>> Start RECORDS SUPPLIED

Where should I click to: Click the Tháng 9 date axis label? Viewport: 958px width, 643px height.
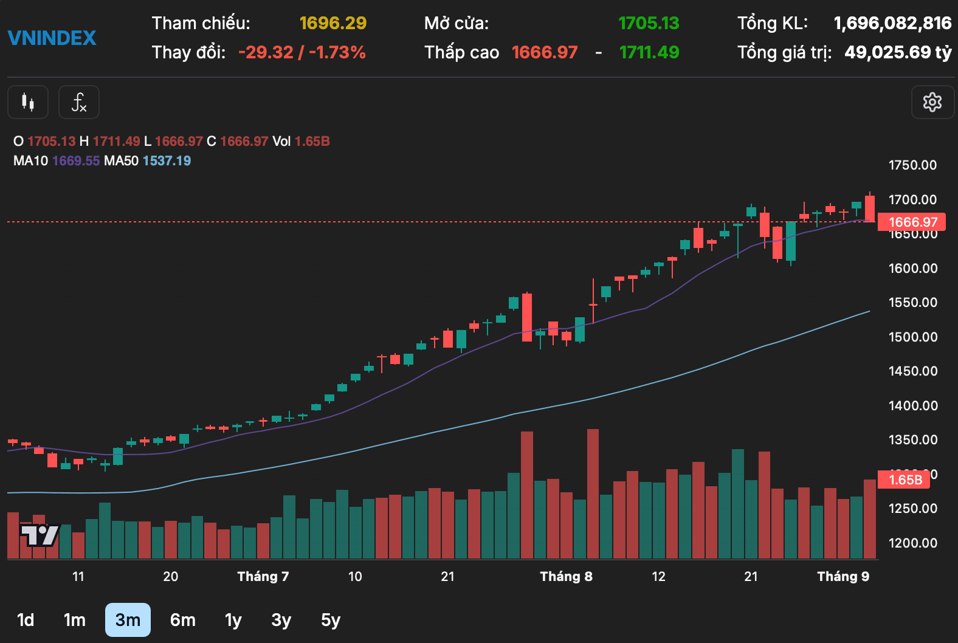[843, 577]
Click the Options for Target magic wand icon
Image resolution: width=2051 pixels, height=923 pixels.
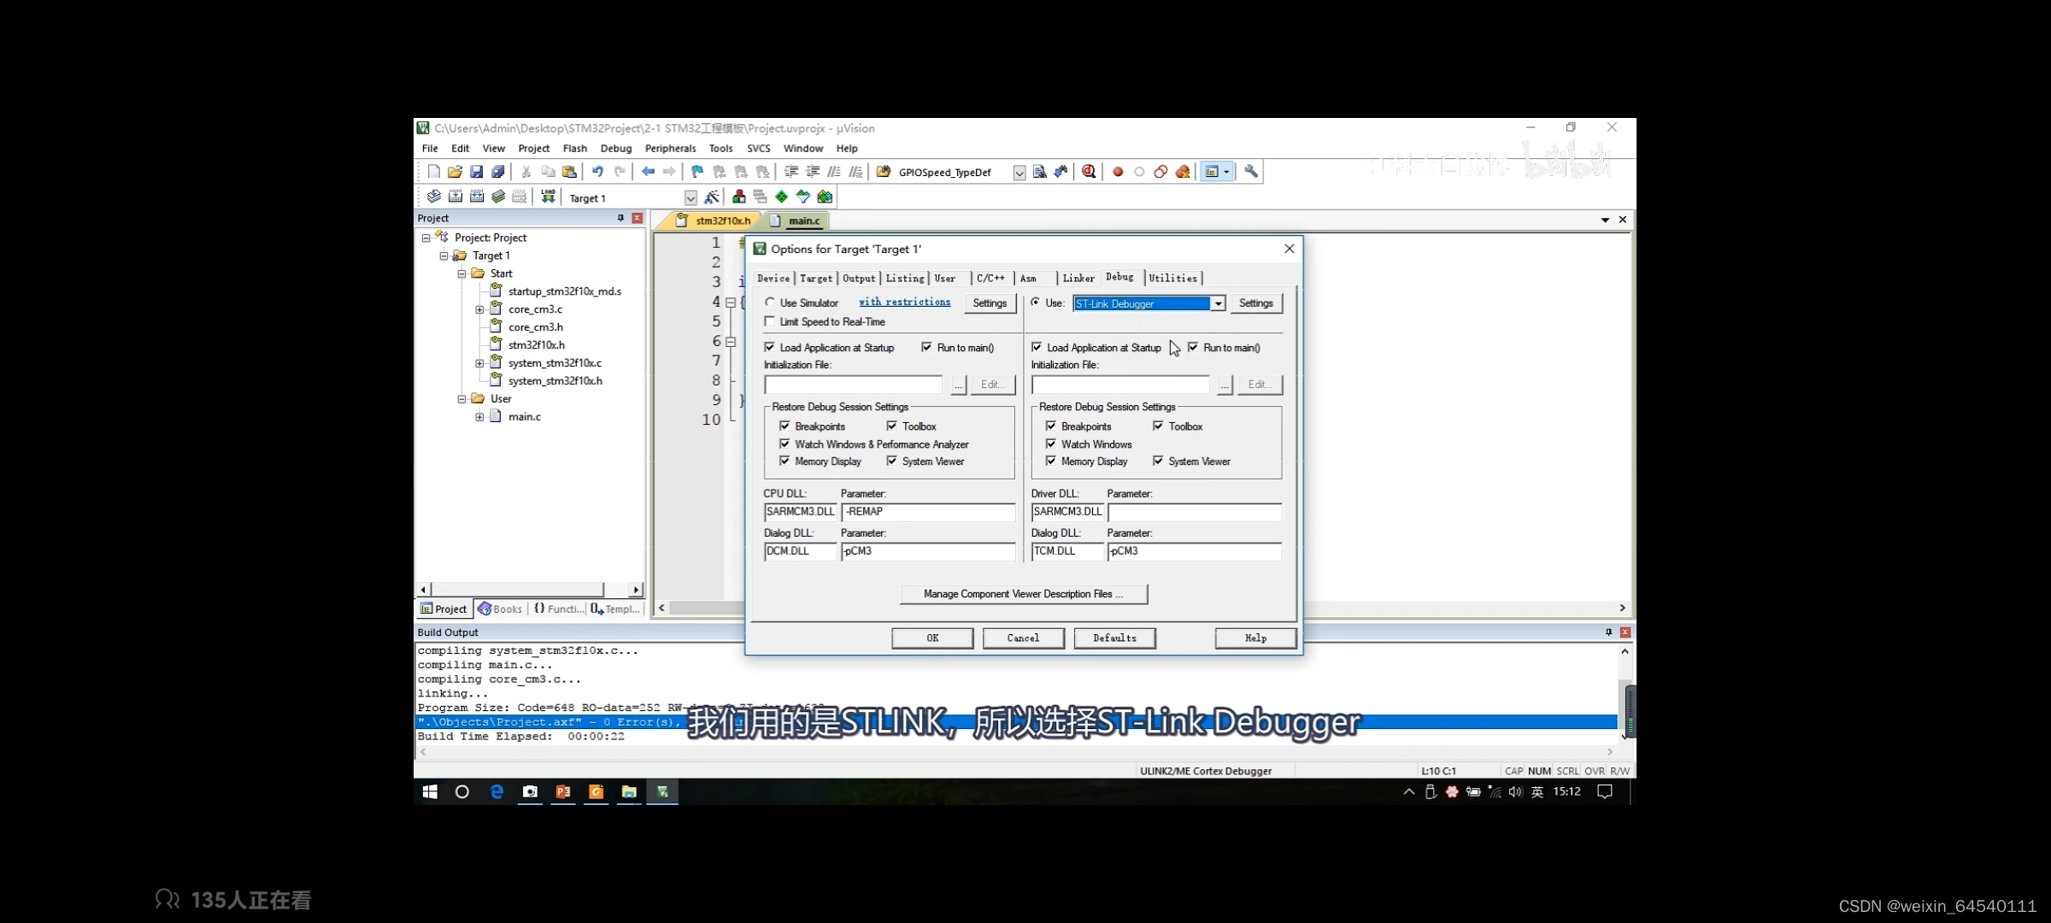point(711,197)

>> End RECORDS SUPPLIED

WORK REQUIRED:
How many lines of the data above contain the string "height"? Reply with the number only.

OUTPUT:
2